** BEGIN Material supplied **

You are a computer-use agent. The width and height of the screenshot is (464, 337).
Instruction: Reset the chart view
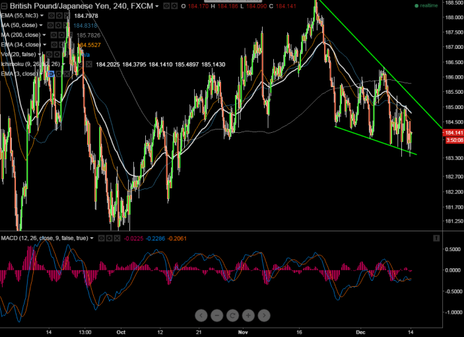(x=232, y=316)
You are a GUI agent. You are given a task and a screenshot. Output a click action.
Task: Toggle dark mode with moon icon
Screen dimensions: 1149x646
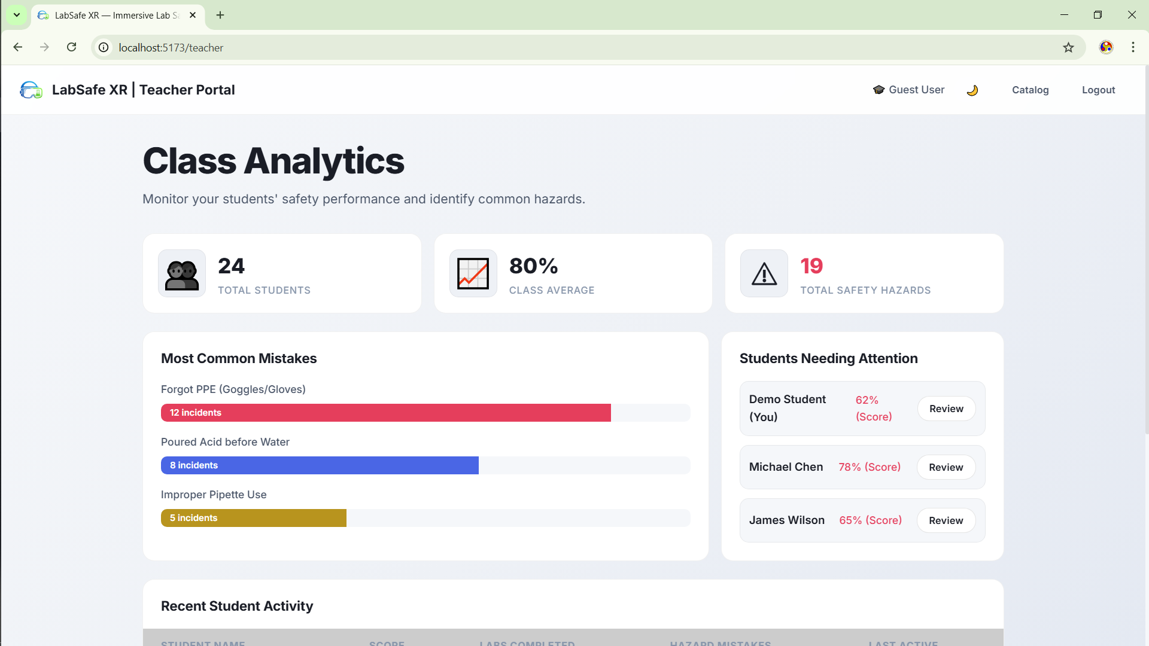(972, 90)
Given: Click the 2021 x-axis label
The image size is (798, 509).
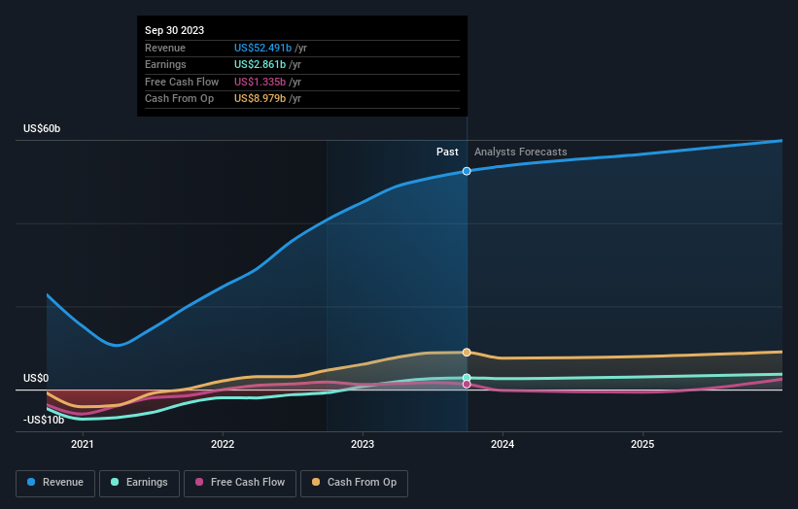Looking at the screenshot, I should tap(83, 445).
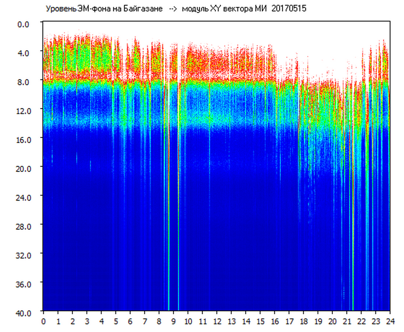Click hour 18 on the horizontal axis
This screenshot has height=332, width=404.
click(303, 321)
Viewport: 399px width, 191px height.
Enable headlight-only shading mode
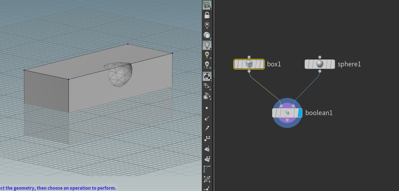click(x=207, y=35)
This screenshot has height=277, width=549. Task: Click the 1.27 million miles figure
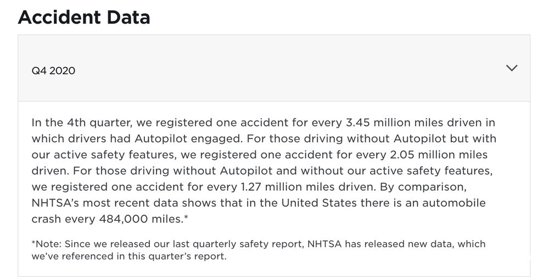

** END Material supplied **

■ **Task details**
Rewrite every line of the material above as a JSON list of strings, one string per line, skipping blank lines. Leave the pictures out of your answer.

■ **The completed task**
[
  "You are a computer-use agent. The width and height of the screenshot is (464, 337).",
  "Instruction: Reset the chart view",
  "(x=232, y=316)",
  "You are a GUI agent. You are given a task and a screenshot. Output a click action.",
  "Task: Toggle dark mode with moon icon",
  "Screen dimensions: 1149x646",
  "(972, 90)",
  "Given: Click the 2021 x-axis label",
  "The image size is (798, 509).",
  "Looking at the screenshot, I should tap(83, 445).",
  "Click hour 18 on the horizontal axis",
  "This screenshot has height=332, width=404.",
  "click(303, 321)",
  "Viewport: 399px width, 191px height.",
  "Enable headlight-only shading mode",
  "click(x=207, y=35)",
  "This screenshot has height=277, width=549. Task: Click the 1.27 million miles figure"
]